Nur im Osten und Südosten zeigt sich die Sonne zwischendurch kurz, ehe erneut dunkle Wolken aufziehen. Die Schneefallgrenze sinkt auf rund 1600 Meter – auf den Bergen wird es also wieder winterlich. Dazu weht schwacher bis mäßiger Wind aus unterschiedlichen Richtungen. Die Temperaturen kommen kaum über 10 bis 18 Grad hinaus, am mildesten bleibt es noch im Osten.

Wetter bleibt auch am Fenstertag mies

Auch am Freitag ist keine echte Wetter-Besserung in Sicht. Zwar lockern die Wolken am Vormittag zeitweise auf, doch insgesamt dominieren erneut Regenwolken. Schon in den Morgenstunden kann es vor allem im Nordosten und Osten nass werden, später ziehen besonders im Westen und Süden weitere Regenschauer durch.
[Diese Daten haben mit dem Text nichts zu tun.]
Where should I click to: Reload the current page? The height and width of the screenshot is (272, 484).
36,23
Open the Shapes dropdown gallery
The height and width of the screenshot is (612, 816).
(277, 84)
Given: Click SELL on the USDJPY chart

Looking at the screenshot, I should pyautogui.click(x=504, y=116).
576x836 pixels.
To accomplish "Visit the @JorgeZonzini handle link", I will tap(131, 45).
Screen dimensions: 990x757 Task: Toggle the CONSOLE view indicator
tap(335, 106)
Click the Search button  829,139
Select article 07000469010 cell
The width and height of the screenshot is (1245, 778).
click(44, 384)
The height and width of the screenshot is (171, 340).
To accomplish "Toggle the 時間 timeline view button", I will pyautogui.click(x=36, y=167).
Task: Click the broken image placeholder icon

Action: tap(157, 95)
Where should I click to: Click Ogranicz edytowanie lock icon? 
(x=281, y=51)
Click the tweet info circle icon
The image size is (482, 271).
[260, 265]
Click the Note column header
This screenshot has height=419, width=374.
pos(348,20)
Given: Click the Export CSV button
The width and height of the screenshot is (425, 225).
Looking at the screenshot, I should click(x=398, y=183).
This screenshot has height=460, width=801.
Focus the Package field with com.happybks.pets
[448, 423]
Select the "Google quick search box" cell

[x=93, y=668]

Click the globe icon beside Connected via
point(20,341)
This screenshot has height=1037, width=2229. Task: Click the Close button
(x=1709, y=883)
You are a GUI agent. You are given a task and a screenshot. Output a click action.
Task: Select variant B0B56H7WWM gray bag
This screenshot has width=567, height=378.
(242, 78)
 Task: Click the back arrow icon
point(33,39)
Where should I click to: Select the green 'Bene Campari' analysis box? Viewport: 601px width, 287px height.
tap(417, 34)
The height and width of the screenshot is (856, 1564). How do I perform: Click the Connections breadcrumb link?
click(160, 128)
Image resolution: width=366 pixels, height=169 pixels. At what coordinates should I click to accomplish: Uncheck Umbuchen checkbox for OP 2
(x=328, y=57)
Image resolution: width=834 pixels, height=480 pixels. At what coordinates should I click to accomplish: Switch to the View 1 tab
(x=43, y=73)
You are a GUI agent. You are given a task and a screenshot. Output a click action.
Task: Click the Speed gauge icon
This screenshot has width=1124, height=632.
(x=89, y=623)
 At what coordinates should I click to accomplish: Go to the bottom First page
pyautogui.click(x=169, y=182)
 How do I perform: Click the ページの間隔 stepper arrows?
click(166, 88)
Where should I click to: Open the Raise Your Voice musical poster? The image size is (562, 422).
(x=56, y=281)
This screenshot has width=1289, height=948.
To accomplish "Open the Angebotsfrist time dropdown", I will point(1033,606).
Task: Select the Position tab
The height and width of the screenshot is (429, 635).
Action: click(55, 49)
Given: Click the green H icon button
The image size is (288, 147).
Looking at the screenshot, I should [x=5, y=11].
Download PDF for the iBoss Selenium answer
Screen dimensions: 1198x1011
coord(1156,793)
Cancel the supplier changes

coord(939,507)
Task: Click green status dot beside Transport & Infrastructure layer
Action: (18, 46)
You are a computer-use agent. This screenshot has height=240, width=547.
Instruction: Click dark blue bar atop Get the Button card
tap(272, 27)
Die Temperaturen erreichen lediglich acht bis 18 Grad.

Italientief bringt Regen-Wochenende

Am Samstag sorgt ein Italientief für den nächsten Wetter-Dämpfer. Von der Früh weg hängen über ganz Österreich dichte Wolken, die Sonne zeigt sich kaum. Besonders im Westen und Nordwesten regnet es häufig und teils länger anhaltend. Im Osten und Süden lässt der Regen am Nachmittag langsam nach. Die Höchstwerte liegen zwischen neun und 17 Grad.

Auch der Sonntag bleibt wechselhaft. Ein Tief über dem Balkan bringt vor allem im Osten und Nordosten viele Wolken und weiteren Regen. Freundlicher präsentiert sich dagegen der Süden – dort bleibt es meist trocken und zeitweise sonnig. Die Temperaturen steigen im Vergleich zum Samstag nur leicht an.